Cumhurbaşkanı Recep Tayyip Erdoğan, Beştepe Millet Kongre ve Kültür Merkezi’nde düzenlenen Yargı Reformu Stratejisi Tanıtım Toplantısı’na katılarak bir konuşma yaptı.

Adalet teşkilatının her bir mensubunun kılı kırk yaran bir titizlikle yüksek bir vazife şuuruyla hareket etmesine büyük önem verdiklerini belirten Cumhurbaşkanı Erdoğan, adalet hizmetlerinin etkinliği kadar, vaktinde tecelli etmesinin de önemini her fırsatta vurguladıklarını kaydetti.

“Türk milleti adına karar veren yargı makamının itibarına halel gelmemesi ve toplumun adalete olan inancının sarsılmaması bizim için her türlü mülahazanın üzerindedir” sözleriyle devam eden Cumhurbaşkanı Erdoğan, şunları kaydetti: “Göreve geldiğimiz 2002'den beri bu konuda gerçekten büyük hassasiyet gösterdik.
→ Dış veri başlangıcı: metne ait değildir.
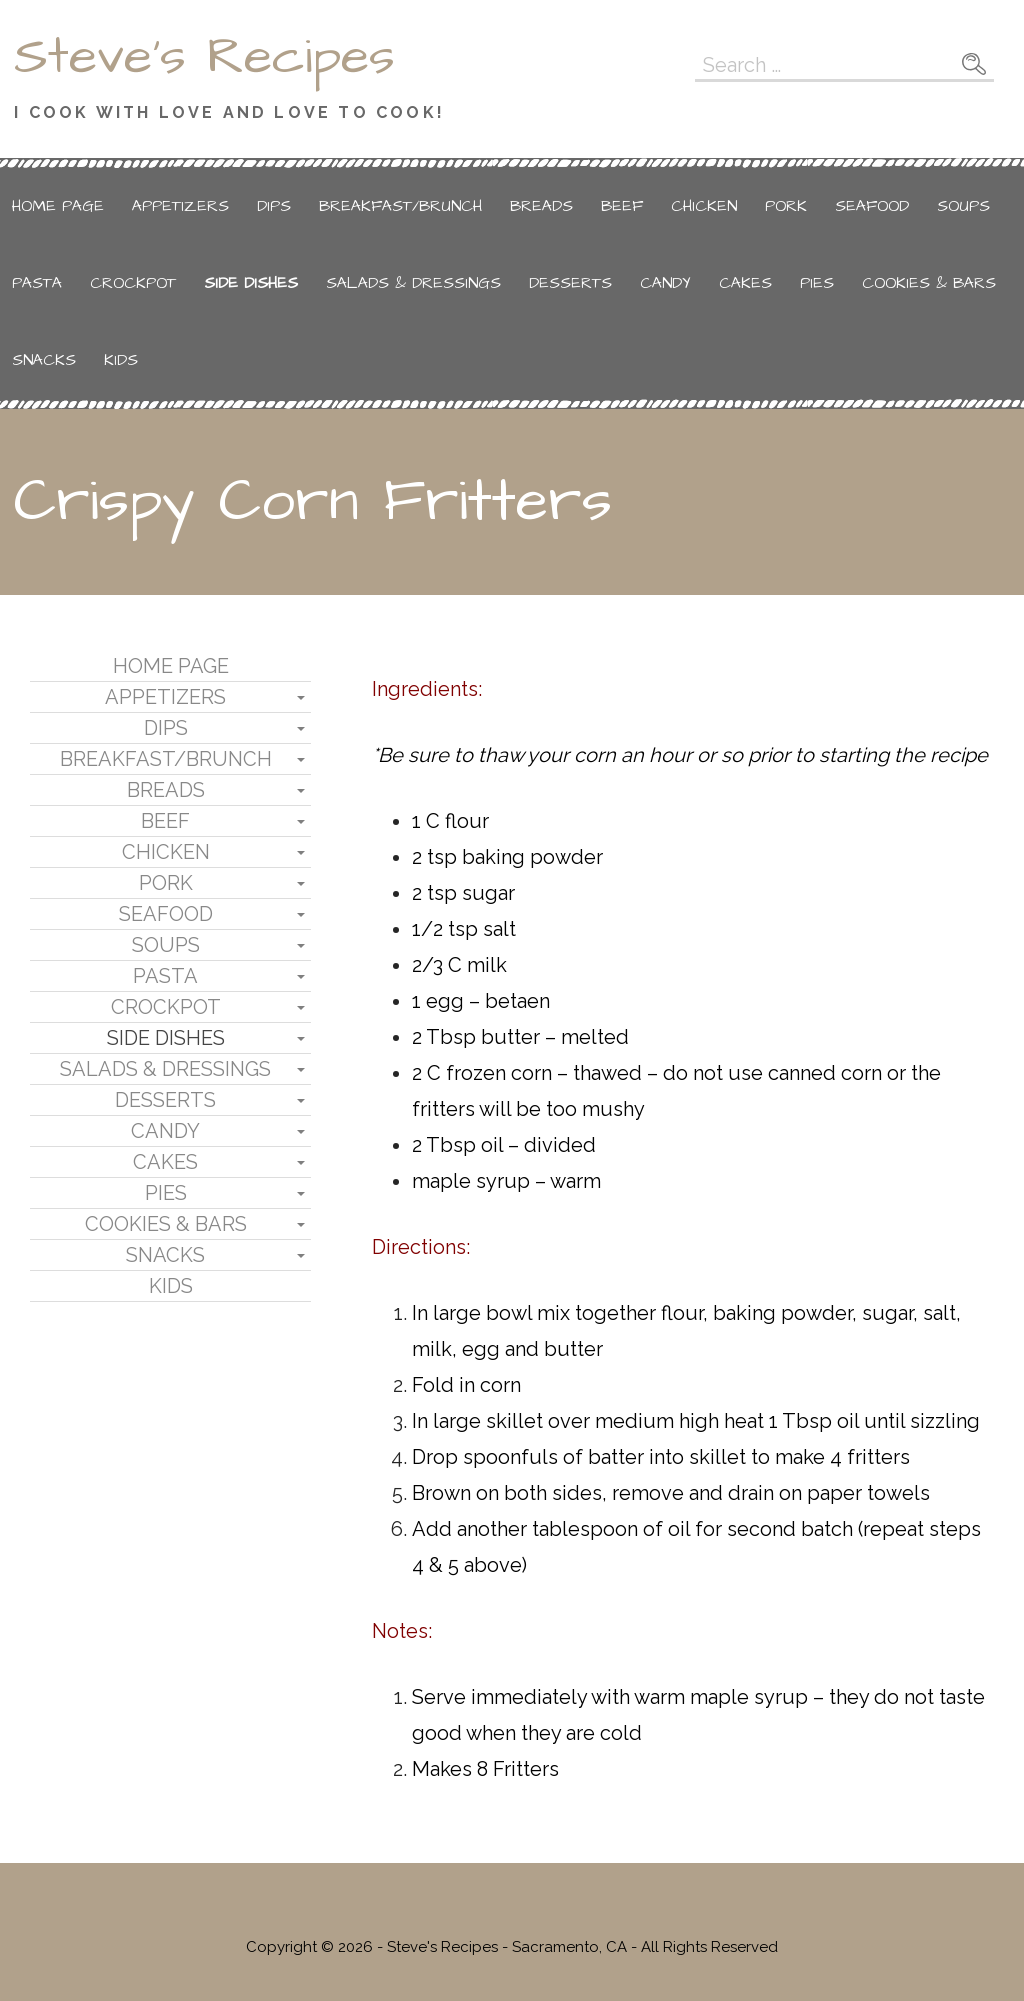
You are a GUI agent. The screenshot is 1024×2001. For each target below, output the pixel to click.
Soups (963, 206)
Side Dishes (251, 283)
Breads (541, 206)
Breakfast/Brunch (400, 206)
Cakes (745, 283)
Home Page (58, 206)
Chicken (704, 206)
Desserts (570, 283)
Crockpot (133, 283)
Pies (817, 283)
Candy (665, 283)
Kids (121, 360)
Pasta (37, 283)
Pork (786, 206)
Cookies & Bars (929, 283)
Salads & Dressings (413, 283)
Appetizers (180, 206)
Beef (622, 206)
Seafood (872, 206)
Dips (274, 206)
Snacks (44, 360)
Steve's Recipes (204, 57)
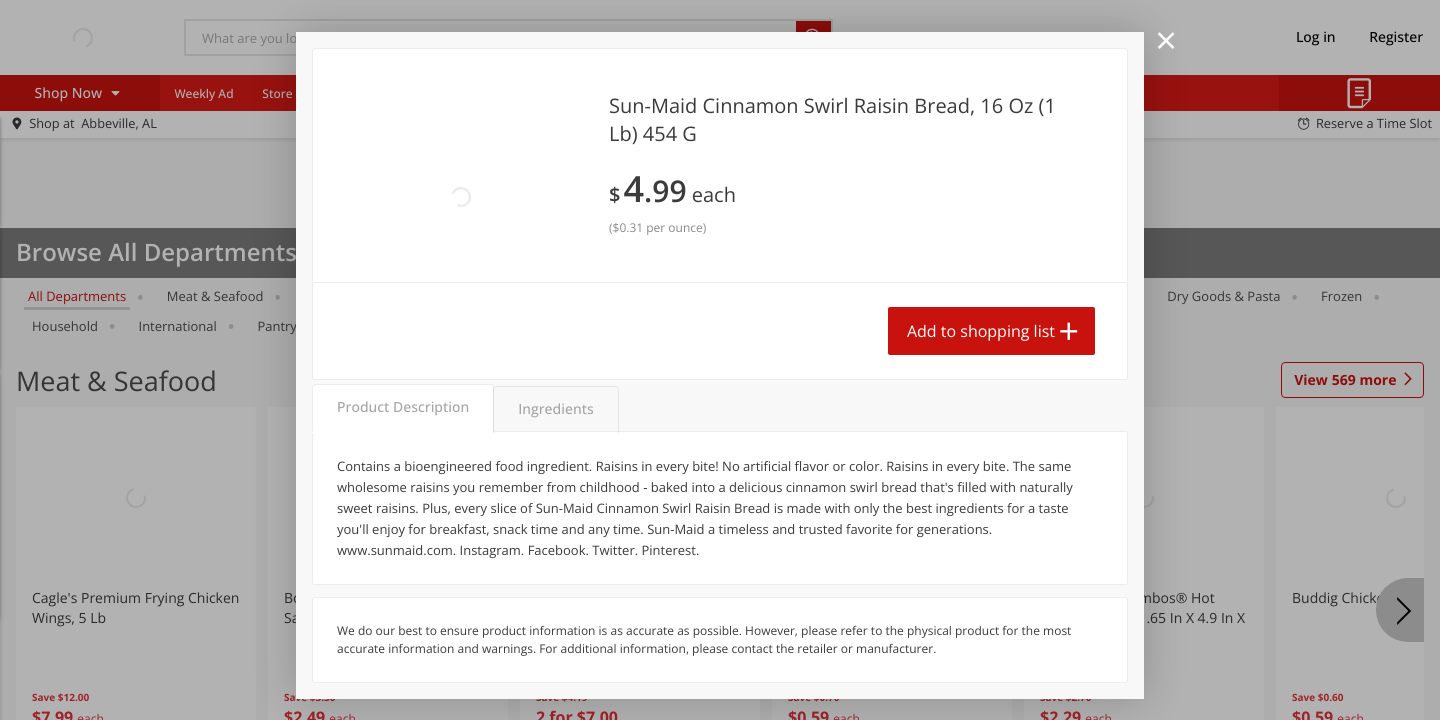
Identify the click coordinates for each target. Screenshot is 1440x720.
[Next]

Adliye binalarımızın sunulan hizmetin mehabetine uygun hâle getirilmesinden personel sayısına, mevzuattan dijitalleşmeye kadar geniş bir alanda çok sayıda adım attık.  Yargının bağımsızlığı ilkesine, tarafsızlığı ilkesini de ekleyerek, hâkim ve savcılarımızın görevlerini layıkıyla yerine getirebilmelerinin önünü açtık. Eski Türkiye'nin imtiyazlı çevreleri bunu hâlen hazmetmekte zorlansa da üstünlerin hukukunun egemen olduğu vesayetçi yapıdan hukukun üstünlüğünü referans alan adil bir yargı sistemine geçiş sağlanmıştır. Siyasi ve ideolojik kimlikleriyle, ekonomik statüleri sebebiyle bazı insanların hukuk önünde ayrıcalıklara sahip olduğu günlere artık geride kalmıştır. Darbecileri alkışlayan yargı yerine darbecilerden millet adına hesap soran, mağdurların hak ve hukukunu savunan yargı pratiğinin yerleşmesini Türk demokrasisi adına önemli bir kazanım olarak görüyoruz.”